Others are renegotiating the cost of contracts before starting work to account for the change in the economy, and offering customers their deposit back if they choose not to proceed.
But Mr Stephens admitted some unscrupulous builders are starting work on projects at the fixed price, only to stop halfway through and hold families to ransom to complete the job.
‘That’s completely unethical,’ he admitted. ‘That gives the industry a terrible reputation. And it’s not fair on the consumers either.’
Jon Davies, CEO Australian Constructors Association, echoed Mr Stephens’s concerns and said the Russian-Ukraine war had also impacted costs, driving up the price of steel and concrete.
But he said customers simply needed to pay more to cover the increased expenses and ignore the contracts and quotes they had been given.
Profit margins of just around three per cent have been wiped out by costs rising between 25 to 75 per cent, inflicting massive losses on the bigger construction companies
‘The big issue is that the construction industry is unable to pass these price increases on,’ he told Daily Mail Australia.
‘Service stations can increase prices within hours of the oil price going up, yet construction companies are expected to provide fixed prices for 12 to 18 months or even two to three years.
‘Double-digit inflation for an industry with single-digit profit margins is a recipe for disaster.

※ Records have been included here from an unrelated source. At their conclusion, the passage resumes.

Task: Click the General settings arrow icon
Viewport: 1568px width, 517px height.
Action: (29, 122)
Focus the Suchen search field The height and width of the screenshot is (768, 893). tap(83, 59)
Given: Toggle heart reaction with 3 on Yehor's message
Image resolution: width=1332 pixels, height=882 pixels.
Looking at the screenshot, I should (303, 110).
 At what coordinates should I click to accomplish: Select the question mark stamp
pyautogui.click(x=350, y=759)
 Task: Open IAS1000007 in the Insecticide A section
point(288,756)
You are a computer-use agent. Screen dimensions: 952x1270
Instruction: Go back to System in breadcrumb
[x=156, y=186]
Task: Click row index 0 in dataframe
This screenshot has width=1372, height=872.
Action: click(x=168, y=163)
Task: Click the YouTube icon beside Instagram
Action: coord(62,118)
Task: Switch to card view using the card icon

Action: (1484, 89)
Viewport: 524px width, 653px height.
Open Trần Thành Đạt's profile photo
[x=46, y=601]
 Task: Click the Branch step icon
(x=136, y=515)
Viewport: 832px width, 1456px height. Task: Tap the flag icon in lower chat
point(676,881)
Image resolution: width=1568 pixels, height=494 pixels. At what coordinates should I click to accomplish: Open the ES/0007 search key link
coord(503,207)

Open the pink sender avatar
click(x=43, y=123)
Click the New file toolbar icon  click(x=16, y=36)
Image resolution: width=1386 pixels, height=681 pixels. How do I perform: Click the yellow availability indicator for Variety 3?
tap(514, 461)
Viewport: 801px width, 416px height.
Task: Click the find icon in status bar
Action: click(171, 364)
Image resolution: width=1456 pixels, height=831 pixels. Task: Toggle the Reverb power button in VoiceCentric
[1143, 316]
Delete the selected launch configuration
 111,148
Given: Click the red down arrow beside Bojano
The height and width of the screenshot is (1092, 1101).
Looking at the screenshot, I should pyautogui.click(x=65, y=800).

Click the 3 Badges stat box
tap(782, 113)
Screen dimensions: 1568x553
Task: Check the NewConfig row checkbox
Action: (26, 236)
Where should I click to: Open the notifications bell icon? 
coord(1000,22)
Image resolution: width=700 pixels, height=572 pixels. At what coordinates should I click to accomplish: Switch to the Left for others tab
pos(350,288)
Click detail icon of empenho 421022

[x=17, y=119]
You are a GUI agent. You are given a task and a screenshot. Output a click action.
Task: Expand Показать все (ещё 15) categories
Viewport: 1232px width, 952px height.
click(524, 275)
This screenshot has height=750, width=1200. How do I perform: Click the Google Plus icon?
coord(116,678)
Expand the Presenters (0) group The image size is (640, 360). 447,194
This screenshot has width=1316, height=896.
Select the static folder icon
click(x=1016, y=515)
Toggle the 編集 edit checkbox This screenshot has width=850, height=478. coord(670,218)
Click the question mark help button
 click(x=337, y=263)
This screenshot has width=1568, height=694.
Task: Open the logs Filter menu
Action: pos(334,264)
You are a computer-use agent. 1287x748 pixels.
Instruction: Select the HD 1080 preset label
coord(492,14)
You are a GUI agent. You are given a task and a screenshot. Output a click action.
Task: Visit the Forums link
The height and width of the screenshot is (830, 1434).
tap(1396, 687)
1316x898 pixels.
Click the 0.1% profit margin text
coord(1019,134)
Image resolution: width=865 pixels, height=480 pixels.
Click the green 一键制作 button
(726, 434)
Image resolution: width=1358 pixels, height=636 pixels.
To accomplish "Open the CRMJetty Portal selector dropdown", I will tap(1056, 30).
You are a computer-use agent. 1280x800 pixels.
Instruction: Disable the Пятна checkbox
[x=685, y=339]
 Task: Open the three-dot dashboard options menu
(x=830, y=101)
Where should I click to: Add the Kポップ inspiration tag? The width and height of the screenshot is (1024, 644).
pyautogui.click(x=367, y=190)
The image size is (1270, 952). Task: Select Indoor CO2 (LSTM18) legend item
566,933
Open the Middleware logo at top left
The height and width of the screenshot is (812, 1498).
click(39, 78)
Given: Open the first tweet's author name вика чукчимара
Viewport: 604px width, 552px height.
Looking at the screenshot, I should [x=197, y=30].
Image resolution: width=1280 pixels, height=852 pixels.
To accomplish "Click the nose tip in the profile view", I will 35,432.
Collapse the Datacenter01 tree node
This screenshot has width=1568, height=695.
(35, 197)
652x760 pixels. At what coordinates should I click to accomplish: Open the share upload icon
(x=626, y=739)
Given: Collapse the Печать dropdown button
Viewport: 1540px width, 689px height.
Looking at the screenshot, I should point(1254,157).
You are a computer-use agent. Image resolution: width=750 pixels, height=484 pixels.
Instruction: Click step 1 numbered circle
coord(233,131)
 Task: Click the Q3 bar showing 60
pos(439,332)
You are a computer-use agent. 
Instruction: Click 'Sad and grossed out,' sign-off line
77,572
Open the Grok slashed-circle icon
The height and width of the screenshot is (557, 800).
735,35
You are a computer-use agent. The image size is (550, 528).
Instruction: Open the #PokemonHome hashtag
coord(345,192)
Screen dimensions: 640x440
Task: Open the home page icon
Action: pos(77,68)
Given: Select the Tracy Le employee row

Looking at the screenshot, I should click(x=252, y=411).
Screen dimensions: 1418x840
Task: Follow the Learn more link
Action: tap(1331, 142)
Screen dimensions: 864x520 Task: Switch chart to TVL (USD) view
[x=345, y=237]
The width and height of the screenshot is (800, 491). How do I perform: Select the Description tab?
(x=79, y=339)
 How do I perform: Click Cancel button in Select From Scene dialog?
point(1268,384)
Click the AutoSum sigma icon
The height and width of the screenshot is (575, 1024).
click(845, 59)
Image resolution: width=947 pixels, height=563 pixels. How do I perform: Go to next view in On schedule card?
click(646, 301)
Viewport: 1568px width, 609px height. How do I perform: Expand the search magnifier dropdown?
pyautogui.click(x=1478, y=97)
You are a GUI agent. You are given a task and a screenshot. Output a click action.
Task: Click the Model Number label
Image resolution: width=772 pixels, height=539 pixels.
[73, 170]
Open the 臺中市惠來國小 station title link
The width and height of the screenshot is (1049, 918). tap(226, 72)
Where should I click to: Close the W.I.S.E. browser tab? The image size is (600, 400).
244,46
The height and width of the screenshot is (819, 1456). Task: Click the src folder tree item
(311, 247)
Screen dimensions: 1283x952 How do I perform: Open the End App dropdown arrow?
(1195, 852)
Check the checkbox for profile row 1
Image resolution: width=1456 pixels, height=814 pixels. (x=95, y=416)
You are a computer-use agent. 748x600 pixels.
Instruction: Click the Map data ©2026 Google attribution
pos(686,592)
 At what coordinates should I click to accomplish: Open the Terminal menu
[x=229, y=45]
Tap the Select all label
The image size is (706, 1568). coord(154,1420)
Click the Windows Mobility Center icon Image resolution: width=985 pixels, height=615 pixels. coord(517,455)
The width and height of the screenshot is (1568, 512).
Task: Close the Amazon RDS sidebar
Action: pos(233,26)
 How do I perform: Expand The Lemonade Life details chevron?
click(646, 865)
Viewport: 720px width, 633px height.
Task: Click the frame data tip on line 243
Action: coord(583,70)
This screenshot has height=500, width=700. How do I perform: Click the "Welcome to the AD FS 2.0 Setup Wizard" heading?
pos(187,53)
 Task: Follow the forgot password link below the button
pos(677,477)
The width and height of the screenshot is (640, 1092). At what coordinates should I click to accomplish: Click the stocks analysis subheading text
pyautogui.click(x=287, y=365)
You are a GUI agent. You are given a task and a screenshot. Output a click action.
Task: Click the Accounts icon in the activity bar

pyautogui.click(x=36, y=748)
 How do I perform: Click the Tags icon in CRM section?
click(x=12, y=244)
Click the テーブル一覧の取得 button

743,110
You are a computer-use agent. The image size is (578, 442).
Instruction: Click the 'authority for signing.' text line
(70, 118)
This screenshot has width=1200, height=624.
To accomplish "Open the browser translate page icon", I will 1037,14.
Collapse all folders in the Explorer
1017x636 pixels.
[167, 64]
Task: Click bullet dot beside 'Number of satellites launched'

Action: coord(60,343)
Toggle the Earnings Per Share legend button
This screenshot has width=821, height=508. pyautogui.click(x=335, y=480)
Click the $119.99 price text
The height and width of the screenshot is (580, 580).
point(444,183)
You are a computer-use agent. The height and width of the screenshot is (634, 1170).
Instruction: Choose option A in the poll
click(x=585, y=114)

‘Delaying or cancelling projects is not the solution as the impact to industry will be greater than the problem of material price increases.
‘Clients urgently need to work with contractors to compensate them for these unforeseen additional costs, irrespective of the contract they have signed.’
He said that in the future, the government needs to overhaul the entire system away from contractors competing on price alone.
He added: ‘Instead, we should be encouraging competition on overall value for money considerations such as productivity, innovation, environmental sustainability and improved social outcomes.’